Thermally induced variations in the nanostructure and reactivity of soot particles emitted from a diesel engine

Abstract

This work focuses on the thermally induced variation in the nanostructure, size of primary particles and oxidative reactivity of diesel soot and a commercial carbon black in an inert gas environment at temperatures ranging from 600 to 1000 °C. Soot nanostructure and size were characterized by high-resolution transmission electron microscopy (HRTEM) and X-ray diffraction (XRD). The soot reactivity was evaluated with respect to activation energy (Ea) and characteristic oxidation temperature, including peak temperature (TP) and burnout temperature (Tb), using thermogravimetric analysis (TGA).
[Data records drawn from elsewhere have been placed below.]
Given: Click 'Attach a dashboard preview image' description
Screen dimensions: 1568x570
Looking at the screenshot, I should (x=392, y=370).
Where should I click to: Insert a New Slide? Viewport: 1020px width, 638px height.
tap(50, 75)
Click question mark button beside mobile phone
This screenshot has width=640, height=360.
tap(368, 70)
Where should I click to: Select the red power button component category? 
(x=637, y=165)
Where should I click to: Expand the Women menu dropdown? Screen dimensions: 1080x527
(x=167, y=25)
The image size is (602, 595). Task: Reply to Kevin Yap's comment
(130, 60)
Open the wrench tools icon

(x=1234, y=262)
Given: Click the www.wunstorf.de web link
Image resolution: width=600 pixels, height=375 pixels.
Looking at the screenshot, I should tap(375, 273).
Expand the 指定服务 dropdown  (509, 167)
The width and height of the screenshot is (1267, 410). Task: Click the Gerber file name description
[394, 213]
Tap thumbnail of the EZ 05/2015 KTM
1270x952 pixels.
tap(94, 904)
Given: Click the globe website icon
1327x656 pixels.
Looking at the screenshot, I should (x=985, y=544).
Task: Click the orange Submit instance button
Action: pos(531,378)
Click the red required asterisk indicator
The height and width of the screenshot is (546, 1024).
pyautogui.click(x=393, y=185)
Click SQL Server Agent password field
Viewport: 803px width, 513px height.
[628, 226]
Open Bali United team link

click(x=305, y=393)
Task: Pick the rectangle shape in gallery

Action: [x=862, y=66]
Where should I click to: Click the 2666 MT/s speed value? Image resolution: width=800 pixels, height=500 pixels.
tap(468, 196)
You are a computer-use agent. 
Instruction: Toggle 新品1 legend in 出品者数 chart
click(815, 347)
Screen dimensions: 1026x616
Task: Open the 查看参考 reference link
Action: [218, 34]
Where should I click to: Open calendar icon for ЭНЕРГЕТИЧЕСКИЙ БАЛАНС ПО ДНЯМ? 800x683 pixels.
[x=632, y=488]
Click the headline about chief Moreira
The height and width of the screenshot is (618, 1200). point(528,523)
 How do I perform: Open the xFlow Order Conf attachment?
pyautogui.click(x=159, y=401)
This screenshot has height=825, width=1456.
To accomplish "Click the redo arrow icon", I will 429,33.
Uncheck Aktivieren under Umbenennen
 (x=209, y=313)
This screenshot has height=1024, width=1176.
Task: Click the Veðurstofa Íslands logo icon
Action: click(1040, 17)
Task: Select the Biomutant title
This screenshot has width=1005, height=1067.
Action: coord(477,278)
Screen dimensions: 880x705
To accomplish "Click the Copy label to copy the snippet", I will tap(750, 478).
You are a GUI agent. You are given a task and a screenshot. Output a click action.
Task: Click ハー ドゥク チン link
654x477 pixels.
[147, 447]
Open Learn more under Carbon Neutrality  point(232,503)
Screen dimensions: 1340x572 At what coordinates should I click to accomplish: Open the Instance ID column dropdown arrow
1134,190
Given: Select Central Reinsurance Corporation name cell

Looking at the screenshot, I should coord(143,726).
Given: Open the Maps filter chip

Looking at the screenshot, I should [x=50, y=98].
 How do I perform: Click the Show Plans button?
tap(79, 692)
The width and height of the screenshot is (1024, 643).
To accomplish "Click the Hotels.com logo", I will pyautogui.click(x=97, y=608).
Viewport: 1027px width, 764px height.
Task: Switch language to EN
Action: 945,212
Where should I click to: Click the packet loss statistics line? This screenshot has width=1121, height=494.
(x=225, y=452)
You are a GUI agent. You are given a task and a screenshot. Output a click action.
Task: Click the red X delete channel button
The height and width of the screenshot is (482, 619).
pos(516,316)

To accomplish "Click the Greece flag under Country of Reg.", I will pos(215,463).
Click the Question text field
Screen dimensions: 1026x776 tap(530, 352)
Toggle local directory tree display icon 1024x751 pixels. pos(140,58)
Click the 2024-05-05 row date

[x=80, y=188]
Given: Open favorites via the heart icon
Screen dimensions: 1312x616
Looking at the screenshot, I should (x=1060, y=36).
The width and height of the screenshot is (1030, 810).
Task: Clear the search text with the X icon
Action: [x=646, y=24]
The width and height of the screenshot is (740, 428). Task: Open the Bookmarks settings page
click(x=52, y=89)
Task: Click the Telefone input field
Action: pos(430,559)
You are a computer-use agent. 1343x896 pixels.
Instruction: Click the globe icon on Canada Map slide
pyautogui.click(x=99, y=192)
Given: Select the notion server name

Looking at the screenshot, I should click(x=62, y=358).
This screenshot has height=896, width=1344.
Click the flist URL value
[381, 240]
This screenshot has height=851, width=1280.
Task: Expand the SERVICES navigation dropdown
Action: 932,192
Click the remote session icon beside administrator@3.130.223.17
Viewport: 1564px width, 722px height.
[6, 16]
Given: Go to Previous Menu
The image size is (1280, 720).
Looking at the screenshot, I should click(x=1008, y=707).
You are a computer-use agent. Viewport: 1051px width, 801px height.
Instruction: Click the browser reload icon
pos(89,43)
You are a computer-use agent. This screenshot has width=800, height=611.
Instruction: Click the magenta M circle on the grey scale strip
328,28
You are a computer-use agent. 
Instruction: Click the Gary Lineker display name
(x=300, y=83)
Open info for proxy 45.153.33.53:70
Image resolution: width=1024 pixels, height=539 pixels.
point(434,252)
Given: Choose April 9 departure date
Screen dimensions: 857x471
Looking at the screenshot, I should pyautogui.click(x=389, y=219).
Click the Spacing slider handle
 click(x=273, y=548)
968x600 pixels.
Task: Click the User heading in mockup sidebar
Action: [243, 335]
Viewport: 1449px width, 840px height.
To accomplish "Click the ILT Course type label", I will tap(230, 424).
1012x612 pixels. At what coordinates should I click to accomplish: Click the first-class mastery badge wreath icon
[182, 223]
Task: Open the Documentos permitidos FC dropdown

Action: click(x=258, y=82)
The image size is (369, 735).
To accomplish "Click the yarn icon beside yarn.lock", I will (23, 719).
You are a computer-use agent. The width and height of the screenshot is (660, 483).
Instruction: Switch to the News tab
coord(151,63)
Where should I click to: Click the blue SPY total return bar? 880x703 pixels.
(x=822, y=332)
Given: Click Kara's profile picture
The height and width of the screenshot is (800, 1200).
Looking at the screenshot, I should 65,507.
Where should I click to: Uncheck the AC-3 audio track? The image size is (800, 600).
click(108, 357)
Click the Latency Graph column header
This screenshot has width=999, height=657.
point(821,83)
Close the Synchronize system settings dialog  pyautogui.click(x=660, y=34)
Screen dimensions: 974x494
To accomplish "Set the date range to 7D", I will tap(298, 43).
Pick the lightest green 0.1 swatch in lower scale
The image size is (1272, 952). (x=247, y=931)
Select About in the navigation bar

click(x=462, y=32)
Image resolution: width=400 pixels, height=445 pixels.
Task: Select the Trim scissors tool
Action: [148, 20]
The mass loss of diesel soot and carbon black rises when increasing the thermal treatment temperature, especially at 1000 °C, and a significant quantity of mass loss can be observed, which is primarily due to thermal fragmentation and the desorption of chemical species on soot surfaces. The HRTEM and XRD results all indicate that the thermally treated soot samples have more ordered nanostructure than the untreated samples. There is a reduction in the size of primary particles as thermal treatment temperature increases. The soot reactivity decreases after thermal treatment, as manifested by the elevation in Ea, TP, and Tb values. Moreover, the oxidation reactivity of soot samples is closely associated with the fringe length, tortuosity, and fringe tortuosity. Compared to carbon black, diesel soot with a more disorder structure has a higher oxidative reactivity.